I have noticed that I return over and over to certain themes, abstract forms and compositions. I'm not sure why. There is something about the line between atmosphere and earth, about the interaction between the tops of trees and air that make me look. Seeing the sky in water on the ground, and the patterns of melting snow on a hillside trip my attention. Cold and oncoming dusk as they herald the incredible loneliness I feel when night overtakes wild winter land.
Then there are the patterns made by our presence, the trails and shapes we leave as part of some relationship to a place, and that patterns interaction with other shapes and sky. Every once in a while they all appear in such a way that I am sure that there is nothing better to do but try to bring the elements together in my studio and mine that event for as much as it will give up.
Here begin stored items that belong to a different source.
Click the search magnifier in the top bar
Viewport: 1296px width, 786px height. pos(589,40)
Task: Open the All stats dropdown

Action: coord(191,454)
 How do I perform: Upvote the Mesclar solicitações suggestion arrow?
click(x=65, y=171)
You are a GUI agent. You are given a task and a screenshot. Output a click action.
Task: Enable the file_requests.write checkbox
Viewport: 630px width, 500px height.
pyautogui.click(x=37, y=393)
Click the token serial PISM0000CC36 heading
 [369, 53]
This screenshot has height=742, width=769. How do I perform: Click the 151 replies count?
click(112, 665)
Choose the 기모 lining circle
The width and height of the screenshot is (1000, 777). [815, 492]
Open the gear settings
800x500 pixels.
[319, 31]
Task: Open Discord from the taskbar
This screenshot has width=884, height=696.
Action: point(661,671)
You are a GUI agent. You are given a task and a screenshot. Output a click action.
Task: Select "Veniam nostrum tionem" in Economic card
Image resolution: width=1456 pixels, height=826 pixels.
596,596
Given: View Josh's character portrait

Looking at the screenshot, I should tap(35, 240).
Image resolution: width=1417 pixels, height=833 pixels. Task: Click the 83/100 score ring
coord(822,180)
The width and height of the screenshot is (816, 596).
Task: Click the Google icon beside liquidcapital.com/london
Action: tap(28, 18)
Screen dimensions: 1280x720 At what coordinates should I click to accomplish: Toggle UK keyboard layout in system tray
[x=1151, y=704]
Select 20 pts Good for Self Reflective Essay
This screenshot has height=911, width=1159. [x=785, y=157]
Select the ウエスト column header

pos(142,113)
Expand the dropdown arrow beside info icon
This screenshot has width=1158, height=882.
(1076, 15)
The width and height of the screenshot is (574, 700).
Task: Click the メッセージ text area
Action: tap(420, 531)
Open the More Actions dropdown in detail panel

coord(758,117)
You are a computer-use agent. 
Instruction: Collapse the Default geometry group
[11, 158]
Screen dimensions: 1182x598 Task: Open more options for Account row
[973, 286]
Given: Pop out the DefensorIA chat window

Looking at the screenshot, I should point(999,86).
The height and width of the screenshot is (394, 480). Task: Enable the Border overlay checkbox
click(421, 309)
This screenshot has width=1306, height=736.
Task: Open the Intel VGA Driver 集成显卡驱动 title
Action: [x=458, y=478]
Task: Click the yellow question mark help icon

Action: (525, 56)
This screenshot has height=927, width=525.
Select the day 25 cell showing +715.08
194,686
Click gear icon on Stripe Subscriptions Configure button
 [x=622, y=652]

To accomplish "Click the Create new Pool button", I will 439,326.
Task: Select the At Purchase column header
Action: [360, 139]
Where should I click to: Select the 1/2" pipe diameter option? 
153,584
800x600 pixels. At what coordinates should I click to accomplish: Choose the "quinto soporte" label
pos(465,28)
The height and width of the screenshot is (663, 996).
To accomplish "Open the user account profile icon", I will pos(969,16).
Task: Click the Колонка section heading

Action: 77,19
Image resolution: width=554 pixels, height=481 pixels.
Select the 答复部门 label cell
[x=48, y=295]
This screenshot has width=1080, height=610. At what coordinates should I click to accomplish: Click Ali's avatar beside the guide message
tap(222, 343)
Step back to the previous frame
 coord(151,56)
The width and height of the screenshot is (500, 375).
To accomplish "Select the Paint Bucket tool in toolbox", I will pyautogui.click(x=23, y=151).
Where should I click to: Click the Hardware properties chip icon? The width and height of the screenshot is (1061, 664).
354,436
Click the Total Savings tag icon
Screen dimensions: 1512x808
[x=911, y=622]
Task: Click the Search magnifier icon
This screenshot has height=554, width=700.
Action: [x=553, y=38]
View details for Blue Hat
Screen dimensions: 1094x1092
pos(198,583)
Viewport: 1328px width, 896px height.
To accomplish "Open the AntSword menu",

I learned a long time ago that there is a certain energy to an unfinished painting, and have thought a lot about that phenomenon. They want you to finish them, and I find this interaction powerful.
A painting is more interesting when it is interactive, requiring some participation from the observer. I have found that if I put in just enough dots, the viewer connects them and the experience can be almost conversational. It is that way while painting them, and one hopes that they contain what one puts into them.
The challenge is making those dots on many levels, both on the actual surface and on the emotional and even spiritual levels if you can. I think of it like poetry... which I struggle with when it requires too much work, but find interesting and even cathartic when it asks something from me as the reader.
One of my favorite quotes is by Kahlil Gibran, who said 'Your children come through you, not from you.' I am most impressed when I can see someone has found a part of themselves in one of these paintings, and am happy that they are no longer mine.
A special thanks goes out to Mort Drucker, Tom Watson, Ben Cameron, and the late George Miller, who was instrumental to my survival at critical times, whom I failed to thank before he passed away...a toast to you Mr. Miller... And finally, my mother, the late Vera Bohne, and to my father, Ralph Bohne, who put the roof over my head and the food on the table all those years.
A very special thanks to the late Sid Larsen, who gave me (and anyone he had contact with) more than I could ever repay. If anyone deserves a free pass to those 72 virgins in the hereafter, it is Sid.
Marc includes among his major influences painters and writers, including Andrew and N.C. Wyeth, Frances Bacon, Russell Chatham, Mort Drucker, Annie Dillard, Sharon Olds, and Nathan Olivera, among others.